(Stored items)
•••
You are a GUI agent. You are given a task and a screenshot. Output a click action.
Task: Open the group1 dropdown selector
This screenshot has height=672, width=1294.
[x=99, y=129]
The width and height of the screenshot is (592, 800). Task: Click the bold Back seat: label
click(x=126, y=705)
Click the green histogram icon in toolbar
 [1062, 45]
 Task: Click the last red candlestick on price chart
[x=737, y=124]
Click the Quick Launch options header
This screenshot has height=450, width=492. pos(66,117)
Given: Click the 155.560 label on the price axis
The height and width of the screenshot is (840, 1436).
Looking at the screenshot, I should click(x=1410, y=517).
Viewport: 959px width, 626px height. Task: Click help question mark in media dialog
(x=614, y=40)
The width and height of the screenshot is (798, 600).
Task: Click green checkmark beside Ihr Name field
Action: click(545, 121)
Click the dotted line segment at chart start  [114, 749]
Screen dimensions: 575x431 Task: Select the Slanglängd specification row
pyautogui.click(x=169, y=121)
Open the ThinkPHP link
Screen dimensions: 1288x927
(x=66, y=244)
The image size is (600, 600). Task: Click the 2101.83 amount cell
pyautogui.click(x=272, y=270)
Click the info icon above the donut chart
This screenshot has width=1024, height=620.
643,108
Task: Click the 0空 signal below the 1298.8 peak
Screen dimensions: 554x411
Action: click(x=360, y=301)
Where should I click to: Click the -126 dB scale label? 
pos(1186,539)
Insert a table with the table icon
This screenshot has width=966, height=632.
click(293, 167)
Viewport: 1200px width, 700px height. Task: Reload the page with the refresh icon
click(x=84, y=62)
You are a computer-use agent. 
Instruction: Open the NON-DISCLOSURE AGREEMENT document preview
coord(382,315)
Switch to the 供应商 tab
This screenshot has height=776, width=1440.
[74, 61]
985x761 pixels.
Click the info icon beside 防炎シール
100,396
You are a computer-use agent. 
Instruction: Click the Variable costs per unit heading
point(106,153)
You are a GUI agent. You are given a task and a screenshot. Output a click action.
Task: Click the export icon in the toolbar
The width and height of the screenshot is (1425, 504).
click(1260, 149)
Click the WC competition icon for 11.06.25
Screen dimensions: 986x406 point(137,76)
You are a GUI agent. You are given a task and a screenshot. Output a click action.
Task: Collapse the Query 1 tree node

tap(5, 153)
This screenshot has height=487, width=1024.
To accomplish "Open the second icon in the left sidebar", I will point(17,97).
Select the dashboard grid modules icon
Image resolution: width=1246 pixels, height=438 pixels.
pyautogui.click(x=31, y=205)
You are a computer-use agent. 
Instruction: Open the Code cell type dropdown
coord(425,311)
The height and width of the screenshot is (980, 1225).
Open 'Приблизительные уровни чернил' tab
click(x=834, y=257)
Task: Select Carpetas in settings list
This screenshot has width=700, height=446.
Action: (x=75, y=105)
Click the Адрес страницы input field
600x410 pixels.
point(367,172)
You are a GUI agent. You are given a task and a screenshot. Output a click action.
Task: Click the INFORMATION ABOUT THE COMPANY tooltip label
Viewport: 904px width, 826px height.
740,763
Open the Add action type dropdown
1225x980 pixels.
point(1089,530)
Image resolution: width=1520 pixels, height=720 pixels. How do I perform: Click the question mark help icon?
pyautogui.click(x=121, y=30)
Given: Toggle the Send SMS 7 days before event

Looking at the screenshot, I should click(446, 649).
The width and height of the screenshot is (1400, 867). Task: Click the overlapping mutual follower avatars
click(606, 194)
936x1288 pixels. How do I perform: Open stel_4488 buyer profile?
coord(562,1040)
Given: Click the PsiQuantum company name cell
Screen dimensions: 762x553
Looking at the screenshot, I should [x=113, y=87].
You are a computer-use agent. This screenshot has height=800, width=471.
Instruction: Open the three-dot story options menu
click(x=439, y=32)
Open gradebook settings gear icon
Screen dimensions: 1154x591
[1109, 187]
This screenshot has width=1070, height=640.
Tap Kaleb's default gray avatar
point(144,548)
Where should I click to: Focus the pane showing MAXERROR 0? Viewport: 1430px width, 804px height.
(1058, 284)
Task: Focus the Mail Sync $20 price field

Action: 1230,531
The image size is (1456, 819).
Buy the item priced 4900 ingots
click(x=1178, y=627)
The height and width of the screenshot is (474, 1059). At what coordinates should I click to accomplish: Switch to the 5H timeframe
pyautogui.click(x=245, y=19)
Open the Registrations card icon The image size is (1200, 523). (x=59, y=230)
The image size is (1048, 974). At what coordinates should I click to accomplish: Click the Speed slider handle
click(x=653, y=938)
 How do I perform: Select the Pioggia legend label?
•••
◆ Assignment
Reproduce exactly the lines above from the line with "Instruction: Open the Code cell type dropdown" to the line with "This screenshot has width=1070, height=640.", including both, and add nothing.

◆ Completed exercise
Instruction: Open the Code cell type dropdown
coord(425,311)
The height and width of the screenshot is (980, 1225).
Open 'Приблизительные уровни чернил' tab
click(x=834, y=257)
Task: Select Carpetas in settings list
This screenshot has width=700, height=446.
Action: (x=75, y=105)
Click the Адрес страницы input field
600x410 pixels.
point(367,172)
You are a GUI agent. You are given a task and a screenshot. Output a click action.
Task: Click the INFORMATION ABOUT THE COMPANY tooltip label
Viewport: 904px width, 826px height.
740,763
Open the Add action type dropdown
1225x980 pixels.
point(1089,530)
Image resolution: width=1520 pixels, height=720 pixels. How do I perform: Click the question mark help icon?
pyautogui.click(x=121, y=30)
Given: Toggle the Send SMS 7 days before event

Looking at the screenshot, I should click(446, 649).
The width and height of the screenshot is (1400, 867). Task: Click the overlapping mutual follower avatars
click(606, 194)
936x1288 pixels. How do I perform: Open stel_4488 buyer profile?
coord(562,1040)
Given: Click the PsiQuantum company name cell
Screen dimensions: 762x553
Looking at the screenshot, I should [x=113, y=87].
You are a computer-use agent. This screenshot has height=800, width=471.
Instruction: Open the three-dot story options menu
click(x=439, y=32)
Open gradebook settings gear icon
Screen dimensions: 1154x591
[1109, 187]
This screenshot has width=1070, height=640.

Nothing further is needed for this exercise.